(P092) Initial Clinical Results of Intraoperatively Built Custom-Linked (IBCL) Seeds for Permanent Prostate Brachytherapy

April 15, 2014
Volume 28, Issue 1S

We report the initial prostate-specific antigen (PSA) control and toxicity profile of patients treated using IBCL seeds with the QuickLink device for permanent prostate brachytherapy.

Samuel L. Cooper, MD, Simon Brown, BS, Michael Ashenafi, MS, Harry Clarke, MD, PhD, David T. Marshall, MD; Medical University of South Carolina

Purpose: In 2007, in partnership with industry, we developed a novel technique of performing prostate brachytherapy using intraoperatively built custom-linked (IBCL) seeds by means of the QuickLink device (C.R. Bard, Inc). We were the first in the world to use this technology for this purpose. We report the initial prostate-specific antigen (PSA) control and toxicity profile of patients treated using IBCL seeds with the QuickLink device for permanent prostate brachytherapy.

Materials and Methods: From March 2007 to July 2012, 148 patients with clinically localized prostate cancer underwent brachytherapy with IBCL seeds using real-time ultrasound-guided seed placement and intraoperative dosimetry to optimize target coverage. Real-time planning and seed placement were based on the approach of the Mount Sinai group reported by Stock and colleagues. All patients underwent postoperative CT-based dosimetric analysis. Patients were grouped per National Comprehensive Cancer Network (NCCN) risk stratification. Percent biochemical disease-free survival (bDFS) was calculated using Kaplan-Meier estimates with PSA relapse using the Phoenix definition as the event. Specific endpoint analyses were bDFS, Common Terminology Criteria for Adverse Events version 4.03 (CTCAE v4.03) toxicity grade 3 or greater, any urinary retention requiring catheter placement, any hematuria, and any rectal bleeding.
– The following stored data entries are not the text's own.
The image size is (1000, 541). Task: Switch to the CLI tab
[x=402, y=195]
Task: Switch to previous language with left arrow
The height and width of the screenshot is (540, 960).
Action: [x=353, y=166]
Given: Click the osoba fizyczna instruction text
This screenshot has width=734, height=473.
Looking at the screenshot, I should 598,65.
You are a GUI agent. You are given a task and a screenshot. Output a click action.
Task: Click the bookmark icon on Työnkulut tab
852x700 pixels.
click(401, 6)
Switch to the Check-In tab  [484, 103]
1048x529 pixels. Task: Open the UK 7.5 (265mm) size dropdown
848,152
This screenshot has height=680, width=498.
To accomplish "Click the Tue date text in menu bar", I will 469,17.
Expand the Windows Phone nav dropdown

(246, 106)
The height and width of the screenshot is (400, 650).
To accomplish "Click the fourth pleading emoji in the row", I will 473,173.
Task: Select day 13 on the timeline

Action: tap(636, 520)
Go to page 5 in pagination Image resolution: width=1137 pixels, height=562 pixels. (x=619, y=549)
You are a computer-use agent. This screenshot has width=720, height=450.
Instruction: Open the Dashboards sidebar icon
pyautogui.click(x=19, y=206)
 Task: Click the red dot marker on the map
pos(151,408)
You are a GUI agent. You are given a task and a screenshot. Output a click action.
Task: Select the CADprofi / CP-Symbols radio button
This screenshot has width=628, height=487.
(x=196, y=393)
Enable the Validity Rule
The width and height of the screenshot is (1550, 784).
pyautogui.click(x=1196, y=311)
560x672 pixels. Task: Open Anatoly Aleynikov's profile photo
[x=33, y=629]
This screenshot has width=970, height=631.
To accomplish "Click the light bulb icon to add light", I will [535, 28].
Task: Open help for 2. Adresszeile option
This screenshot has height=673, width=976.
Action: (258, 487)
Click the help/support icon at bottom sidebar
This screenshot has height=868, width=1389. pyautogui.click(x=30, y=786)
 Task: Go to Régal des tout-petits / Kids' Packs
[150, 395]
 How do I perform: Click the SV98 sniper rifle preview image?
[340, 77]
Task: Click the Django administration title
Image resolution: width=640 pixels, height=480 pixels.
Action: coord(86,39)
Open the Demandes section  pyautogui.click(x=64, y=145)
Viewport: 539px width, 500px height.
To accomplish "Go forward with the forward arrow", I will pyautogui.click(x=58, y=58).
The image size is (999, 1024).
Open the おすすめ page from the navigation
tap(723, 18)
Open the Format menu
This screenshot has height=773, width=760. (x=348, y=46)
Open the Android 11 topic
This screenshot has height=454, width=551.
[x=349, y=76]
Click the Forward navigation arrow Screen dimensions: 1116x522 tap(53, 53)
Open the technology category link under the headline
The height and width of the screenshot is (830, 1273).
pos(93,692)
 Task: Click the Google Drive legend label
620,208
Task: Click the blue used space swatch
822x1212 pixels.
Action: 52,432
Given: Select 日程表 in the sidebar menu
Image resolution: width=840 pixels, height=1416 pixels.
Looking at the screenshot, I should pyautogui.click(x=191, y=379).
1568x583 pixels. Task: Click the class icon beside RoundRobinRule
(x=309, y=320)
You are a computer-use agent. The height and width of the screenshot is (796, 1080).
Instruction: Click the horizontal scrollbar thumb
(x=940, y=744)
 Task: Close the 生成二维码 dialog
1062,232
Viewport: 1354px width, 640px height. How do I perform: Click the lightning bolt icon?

Results: A total of 148 patients with a median follow-up of 2.7 years were identified. Median age at diagnosis was 64.4 years, and 65.5% were white. Median PSA at diagnosis was 5.73 ng/mL. NCCN risk groups were as follows: low-risk 45%, intermediate-risk 46%, and high-risk 9%. In total, 76 patients received I-125 alone, and 71 patients received Pd-103 plus external beam radiotherapy (EBRT). One patient received Pd-103 alone. Median prostate D90 was 176.9 Gy for I-125 and 111.1 Gy for Pd-103. Median prostate V100, urethra D30, and rectal V100 were 94.2%, 133.5%, and 0.55 cc, respectively. Five-year bDFS was 88.1% for intermediate-/high-risk patients. There were no failures in the low-risk group. The 5-year rates of grade 3 toxicity, urinary retention requiring catheterization, any hematuria, and any rectal bleeding were 3.8%, 5.3%, 12.2%, and 13.7%, respectively. Only one patient with rectal bleeding had radiation therapy (RT) changes on colonoscopy. All hematuria resolved on its own, with no RT changes at cystoscopy. For patients with at least 2 years of follow-up, median American Urological Association (AUA) symptom score and urinary quality of life peaked within 6 months of brachytherapy and returned to baseline between 2 and 3 years.

Conclusion: With early follow-up, this novel approach for permanent prostate brachytherapy in patients with clinically localized prostate cancer is associated with low rates of biochemical failure and toxicity.